> What you need to do
Copy every line from the material below that holds "سيارات".

> Recorded data
----------------

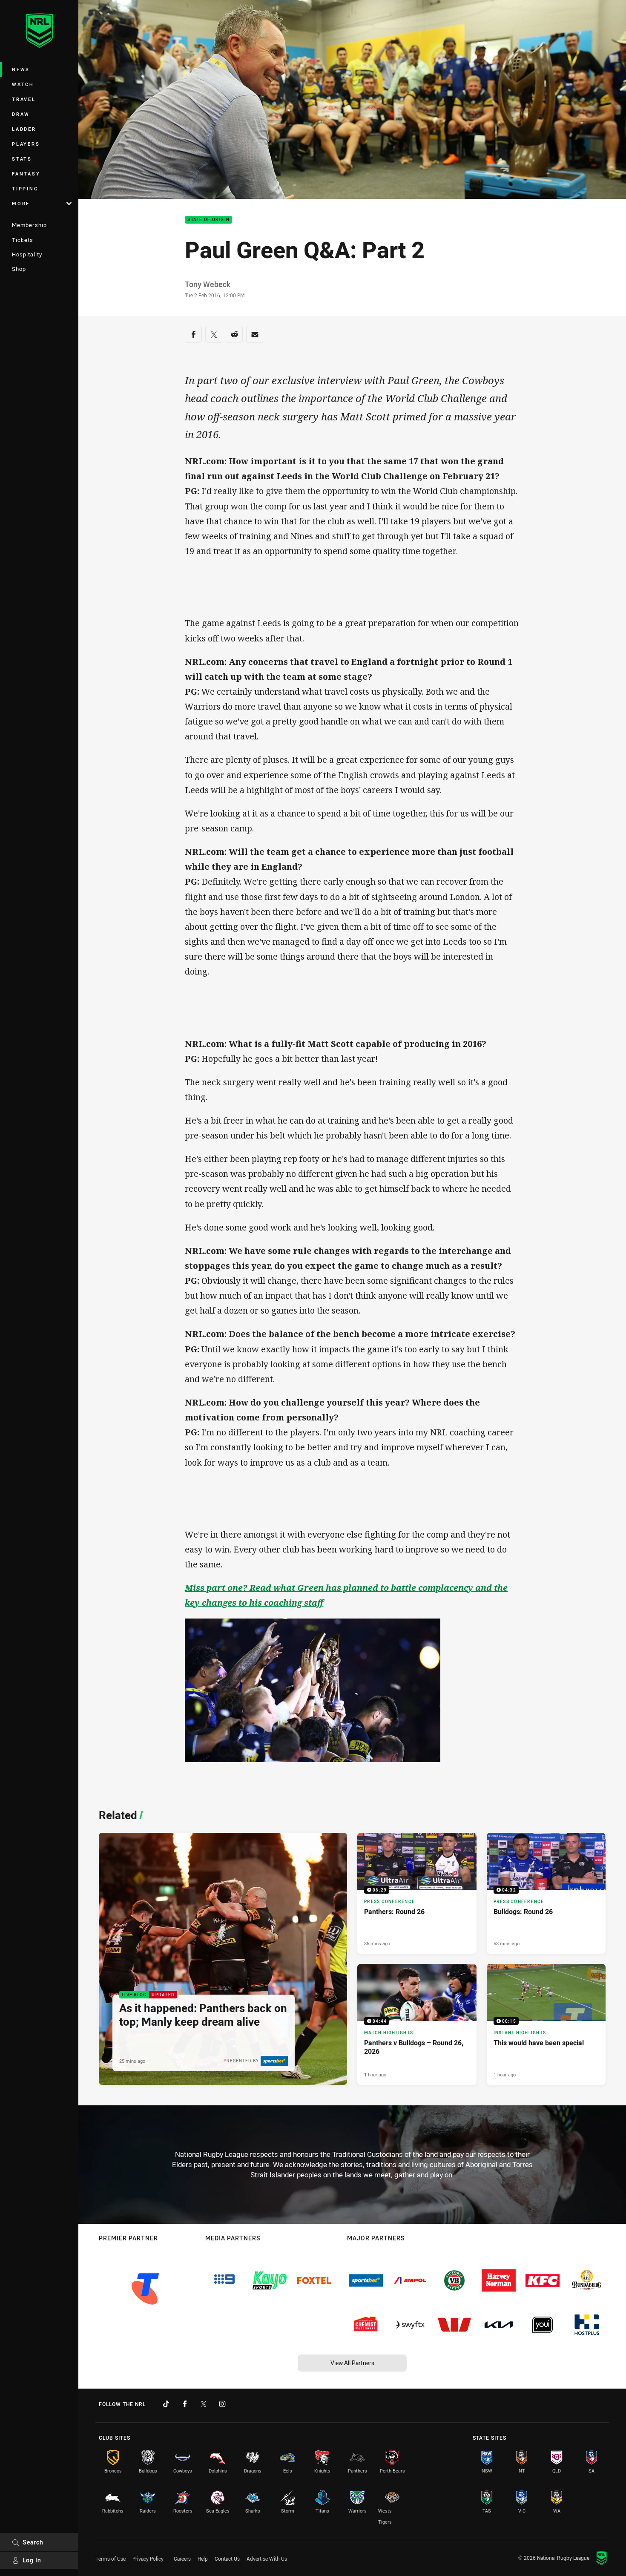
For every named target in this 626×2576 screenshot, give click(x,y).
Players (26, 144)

----------------

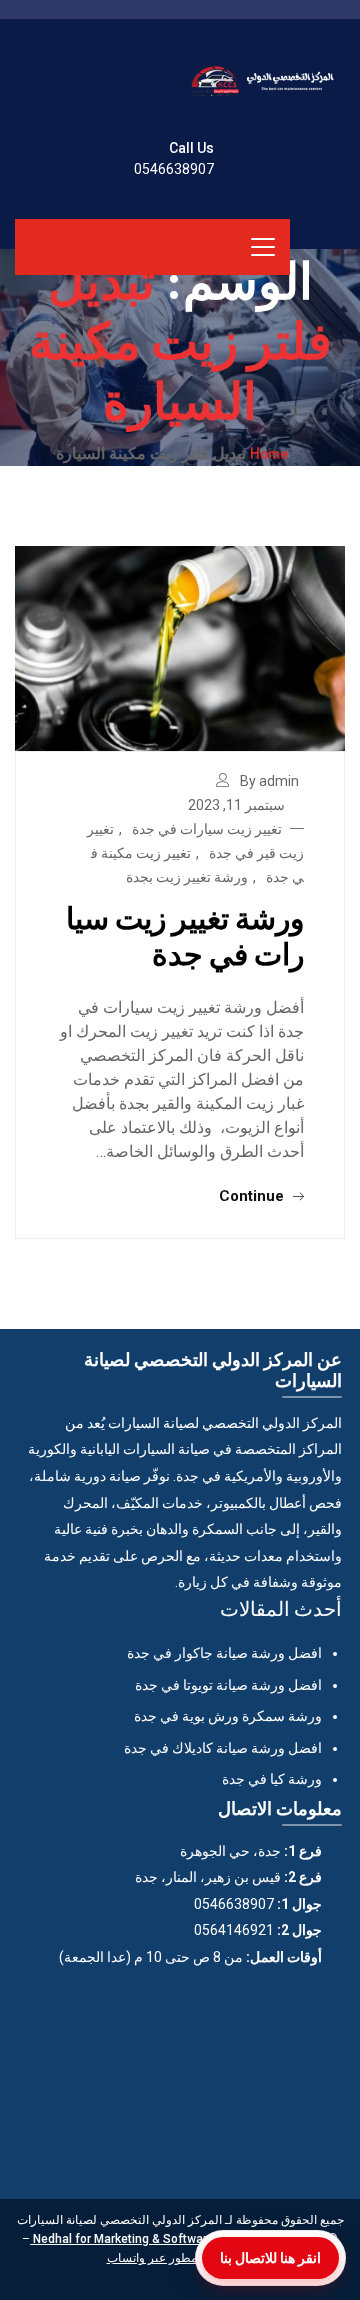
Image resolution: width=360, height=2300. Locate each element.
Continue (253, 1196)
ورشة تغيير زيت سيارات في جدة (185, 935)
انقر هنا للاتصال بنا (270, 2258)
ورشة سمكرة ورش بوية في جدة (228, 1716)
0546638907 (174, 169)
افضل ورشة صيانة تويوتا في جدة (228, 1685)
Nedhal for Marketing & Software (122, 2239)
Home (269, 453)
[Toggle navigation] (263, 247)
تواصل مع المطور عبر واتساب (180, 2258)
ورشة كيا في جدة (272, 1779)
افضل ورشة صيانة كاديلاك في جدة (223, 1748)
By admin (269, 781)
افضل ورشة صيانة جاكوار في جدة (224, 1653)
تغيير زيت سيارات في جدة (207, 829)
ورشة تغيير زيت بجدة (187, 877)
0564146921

----------------

> Answer box
ورشة تغيير زيت سيارات في جدة (185, 935)
تغيير زيت سيارات في جدة (207, 829)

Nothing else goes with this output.